Le 30 mai 1996, les têtes de sept moines ont été retrouvées sur une route en Algérie. Trente ans après, les circonstances de leur assassinat demeurent floues, un dossier toujours en cours d'instruction en France et particulièrement délicat dans les relations entre Paris et Alger.
Françoise Boëgeat, nièce du frère Paul Favre-Miville, se rappelle le jour où elle a appris leur enlèvement : « J'ai entendu à la radio que les moines avaient été enlevés. J'ai tout de suite compris qu’il s’agissait de la communauté de Tibhirine. » Ce kidnapping s'est produit dans la nuit du 26 au 27 mars 1996, alors que l'Algérie était en proie à une violente guerre civile. Les familles ont vécu une longue attente angoissante.
Des revendications troubles
La première revendication est parue un mois plus tard, signée par Djamel Zitouni, chef du GIA (Groupe islamique armé). Le 26 avril, le GIA affirme que les moines ont été exécutés le 21 mai, avant que leurs têtes ne soient découvertes quelques jours plus tard. Les familles, bien que désespérées, espèrent toujours connaître l'identité des véritables meurtriers.
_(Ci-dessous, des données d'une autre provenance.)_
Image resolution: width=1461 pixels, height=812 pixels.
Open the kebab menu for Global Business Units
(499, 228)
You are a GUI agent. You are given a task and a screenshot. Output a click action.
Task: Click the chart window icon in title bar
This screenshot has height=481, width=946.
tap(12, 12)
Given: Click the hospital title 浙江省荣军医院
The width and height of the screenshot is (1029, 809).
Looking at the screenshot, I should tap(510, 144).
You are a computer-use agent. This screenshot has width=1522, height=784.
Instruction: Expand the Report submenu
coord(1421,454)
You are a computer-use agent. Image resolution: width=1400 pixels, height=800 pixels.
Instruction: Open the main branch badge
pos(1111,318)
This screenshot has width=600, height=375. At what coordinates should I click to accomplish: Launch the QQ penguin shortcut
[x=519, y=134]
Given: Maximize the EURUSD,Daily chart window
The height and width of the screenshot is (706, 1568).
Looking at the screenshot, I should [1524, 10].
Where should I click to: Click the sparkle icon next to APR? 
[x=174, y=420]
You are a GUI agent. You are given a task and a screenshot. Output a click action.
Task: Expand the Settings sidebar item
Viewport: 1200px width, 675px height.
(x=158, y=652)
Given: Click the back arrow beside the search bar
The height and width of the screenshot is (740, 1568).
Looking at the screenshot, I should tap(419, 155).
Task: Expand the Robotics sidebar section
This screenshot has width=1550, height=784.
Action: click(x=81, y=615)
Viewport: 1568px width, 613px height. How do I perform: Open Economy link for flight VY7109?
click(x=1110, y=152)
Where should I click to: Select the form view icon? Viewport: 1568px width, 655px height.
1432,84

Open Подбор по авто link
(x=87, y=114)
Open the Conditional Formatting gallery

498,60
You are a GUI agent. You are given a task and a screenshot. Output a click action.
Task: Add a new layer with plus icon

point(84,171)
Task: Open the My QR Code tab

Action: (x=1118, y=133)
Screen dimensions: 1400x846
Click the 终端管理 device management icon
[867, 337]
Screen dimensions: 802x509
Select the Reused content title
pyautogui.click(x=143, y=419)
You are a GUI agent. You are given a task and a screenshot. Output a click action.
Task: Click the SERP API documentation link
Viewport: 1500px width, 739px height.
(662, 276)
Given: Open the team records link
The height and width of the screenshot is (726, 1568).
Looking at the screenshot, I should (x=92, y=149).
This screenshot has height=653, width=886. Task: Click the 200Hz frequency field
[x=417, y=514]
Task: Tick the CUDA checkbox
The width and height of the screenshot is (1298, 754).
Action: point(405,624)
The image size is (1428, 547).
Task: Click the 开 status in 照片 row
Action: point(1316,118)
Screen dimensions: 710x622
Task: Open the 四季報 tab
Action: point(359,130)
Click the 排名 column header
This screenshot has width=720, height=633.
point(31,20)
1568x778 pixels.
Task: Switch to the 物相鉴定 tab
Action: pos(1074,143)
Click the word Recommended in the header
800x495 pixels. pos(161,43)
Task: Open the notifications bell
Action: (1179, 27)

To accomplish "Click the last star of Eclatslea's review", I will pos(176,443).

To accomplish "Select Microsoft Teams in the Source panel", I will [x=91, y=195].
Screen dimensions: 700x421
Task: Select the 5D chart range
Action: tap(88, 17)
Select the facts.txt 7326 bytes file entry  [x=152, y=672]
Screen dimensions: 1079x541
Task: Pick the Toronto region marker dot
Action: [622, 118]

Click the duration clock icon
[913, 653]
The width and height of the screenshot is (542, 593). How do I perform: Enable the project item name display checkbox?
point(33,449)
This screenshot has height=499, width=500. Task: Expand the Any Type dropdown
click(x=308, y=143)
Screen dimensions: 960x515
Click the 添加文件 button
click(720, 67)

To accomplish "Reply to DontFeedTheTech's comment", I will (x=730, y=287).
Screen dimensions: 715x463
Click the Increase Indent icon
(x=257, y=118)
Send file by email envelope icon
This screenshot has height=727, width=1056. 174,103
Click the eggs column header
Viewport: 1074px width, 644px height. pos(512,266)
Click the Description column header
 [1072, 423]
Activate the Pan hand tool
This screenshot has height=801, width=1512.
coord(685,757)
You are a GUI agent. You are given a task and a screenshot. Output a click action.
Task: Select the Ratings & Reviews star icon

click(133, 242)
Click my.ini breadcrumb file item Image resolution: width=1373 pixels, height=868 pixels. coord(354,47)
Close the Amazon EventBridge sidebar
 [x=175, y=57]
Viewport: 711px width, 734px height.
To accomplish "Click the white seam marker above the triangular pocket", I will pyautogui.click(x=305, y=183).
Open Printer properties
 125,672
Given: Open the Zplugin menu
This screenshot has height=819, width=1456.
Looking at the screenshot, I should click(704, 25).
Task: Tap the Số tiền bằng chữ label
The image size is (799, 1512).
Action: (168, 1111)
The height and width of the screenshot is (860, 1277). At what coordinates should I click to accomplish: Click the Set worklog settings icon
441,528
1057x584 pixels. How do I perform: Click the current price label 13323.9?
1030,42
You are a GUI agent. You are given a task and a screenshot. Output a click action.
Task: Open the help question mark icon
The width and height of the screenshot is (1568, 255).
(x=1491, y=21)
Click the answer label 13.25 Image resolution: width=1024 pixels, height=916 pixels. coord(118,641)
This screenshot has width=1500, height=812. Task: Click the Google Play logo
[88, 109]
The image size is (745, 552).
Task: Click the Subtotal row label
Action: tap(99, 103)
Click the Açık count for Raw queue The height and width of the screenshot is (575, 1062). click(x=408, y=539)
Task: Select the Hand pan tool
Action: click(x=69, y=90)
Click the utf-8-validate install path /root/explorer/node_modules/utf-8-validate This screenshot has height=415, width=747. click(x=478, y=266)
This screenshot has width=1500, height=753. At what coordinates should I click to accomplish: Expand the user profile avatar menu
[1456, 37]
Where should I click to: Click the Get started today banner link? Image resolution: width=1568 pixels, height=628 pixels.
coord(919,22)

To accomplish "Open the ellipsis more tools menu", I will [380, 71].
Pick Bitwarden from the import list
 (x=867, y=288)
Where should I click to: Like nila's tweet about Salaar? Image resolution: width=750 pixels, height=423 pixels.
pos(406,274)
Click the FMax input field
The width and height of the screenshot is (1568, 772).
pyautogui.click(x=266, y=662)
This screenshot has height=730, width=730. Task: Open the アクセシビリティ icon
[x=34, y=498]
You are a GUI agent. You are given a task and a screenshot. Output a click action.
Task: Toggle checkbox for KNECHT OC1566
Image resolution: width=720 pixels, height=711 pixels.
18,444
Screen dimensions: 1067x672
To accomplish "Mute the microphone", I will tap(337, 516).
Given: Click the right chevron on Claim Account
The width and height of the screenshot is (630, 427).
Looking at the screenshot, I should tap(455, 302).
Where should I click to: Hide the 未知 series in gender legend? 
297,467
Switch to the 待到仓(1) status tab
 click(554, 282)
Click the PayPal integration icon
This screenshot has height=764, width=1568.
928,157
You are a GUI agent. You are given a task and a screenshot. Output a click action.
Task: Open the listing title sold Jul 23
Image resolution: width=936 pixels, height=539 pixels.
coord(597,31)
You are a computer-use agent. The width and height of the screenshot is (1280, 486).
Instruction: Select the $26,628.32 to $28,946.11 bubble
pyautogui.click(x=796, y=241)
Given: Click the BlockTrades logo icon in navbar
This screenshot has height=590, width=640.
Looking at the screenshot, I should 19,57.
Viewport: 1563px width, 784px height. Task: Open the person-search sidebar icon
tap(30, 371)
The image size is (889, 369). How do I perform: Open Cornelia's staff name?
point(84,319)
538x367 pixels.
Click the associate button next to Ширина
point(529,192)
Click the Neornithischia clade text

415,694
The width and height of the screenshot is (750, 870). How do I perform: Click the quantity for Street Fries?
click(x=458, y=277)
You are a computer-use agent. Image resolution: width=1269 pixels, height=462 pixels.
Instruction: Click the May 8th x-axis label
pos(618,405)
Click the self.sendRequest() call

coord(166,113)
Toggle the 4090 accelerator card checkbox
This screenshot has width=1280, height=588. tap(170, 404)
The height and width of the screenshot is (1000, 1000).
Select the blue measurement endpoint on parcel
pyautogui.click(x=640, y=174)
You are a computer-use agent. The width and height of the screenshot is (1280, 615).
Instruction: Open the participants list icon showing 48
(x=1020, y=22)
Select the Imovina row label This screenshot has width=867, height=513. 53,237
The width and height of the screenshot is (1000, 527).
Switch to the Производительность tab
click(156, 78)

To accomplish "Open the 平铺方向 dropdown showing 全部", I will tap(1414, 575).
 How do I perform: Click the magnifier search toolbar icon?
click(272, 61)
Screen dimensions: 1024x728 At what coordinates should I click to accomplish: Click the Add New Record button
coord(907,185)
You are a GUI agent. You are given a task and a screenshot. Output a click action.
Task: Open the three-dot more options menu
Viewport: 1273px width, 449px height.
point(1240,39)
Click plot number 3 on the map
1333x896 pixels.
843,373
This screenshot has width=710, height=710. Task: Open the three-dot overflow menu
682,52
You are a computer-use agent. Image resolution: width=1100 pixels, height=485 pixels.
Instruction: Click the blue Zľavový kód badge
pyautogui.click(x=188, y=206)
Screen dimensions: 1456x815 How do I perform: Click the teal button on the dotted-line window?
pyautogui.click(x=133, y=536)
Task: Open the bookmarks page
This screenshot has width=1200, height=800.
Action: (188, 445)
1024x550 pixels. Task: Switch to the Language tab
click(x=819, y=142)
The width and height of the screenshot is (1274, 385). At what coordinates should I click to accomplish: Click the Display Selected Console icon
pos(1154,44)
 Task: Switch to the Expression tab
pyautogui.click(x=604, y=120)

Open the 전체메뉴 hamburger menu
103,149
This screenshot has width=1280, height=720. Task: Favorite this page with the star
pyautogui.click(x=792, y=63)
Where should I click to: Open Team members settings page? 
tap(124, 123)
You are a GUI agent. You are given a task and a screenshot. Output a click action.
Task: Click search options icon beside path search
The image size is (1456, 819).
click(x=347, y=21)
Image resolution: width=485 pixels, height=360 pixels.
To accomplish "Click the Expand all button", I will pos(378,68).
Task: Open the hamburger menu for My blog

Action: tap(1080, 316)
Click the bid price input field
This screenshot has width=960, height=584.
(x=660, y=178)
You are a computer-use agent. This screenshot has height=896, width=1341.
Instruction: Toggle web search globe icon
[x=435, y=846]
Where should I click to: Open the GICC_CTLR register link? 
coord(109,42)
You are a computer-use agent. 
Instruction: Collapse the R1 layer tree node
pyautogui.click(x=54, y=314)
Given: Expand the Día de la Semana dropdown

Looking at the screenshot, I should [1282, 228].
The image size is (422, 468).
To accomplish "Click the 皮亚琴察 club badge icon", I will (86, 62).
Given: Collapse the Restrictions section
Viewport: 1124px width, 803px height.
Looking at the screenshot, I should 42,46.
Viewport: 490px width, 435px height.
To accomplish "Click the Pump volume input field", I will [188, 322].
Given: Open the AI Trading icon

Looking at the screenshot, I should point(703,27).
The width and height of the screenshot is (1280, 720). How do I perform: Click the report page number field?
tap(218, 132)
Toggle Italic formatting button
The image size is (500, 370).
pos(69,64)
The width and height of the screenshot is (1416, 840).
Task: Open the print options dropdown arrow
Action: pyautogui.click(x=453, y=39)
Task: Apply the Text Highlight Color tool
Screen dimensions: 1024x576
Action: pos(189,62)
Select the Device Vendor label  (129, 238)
Alors que le GIA est désigné comme responsable par les autorités algériennes, des anciens membres de l'armée algérienne remettent en question cette version officielle, émettant des doutes sur l'implication des services secrets du pays.
En 2018, un rapport d'experts, qui a examiné des prélèvements de crânes rapportés à Paris, a renforcé les incertitudes. Les experts ont jugé « plausible » qu’ils ne soient pas morts à la date officielle et que des signes de « décapitation post-mortem » indiquent une possible mise en scène. Malgré tout, Françoise Boëgeat reste optimiste face à l'ouverture d'une éventuelle révision du dossier. « L’importance de maintenir l'instruction ouverte est cruciale pour recueillir d'éventuelles nouvelles preuves », déclare-t-elle.
Me Patrick Baudouin, avocat des familles, évoque l'impact de l'amélioration des relations entre la France et l'Algérie. « Chaque avancée de ce côté offre de petites chances d'évolution », dit-il. Après un entretien avec le juge d’instruction responsable, il espère la mise en œuvre d'une commission rogatoire internationale accordée en 2022, pour mener des auditions et des investigations supplémentaires sur le terrain. Le récit tragique des moines, immortalisé par le film de Xavier Beauvois Des hommes et des dieux (2010), continue de résonner auprès des familles et de la société.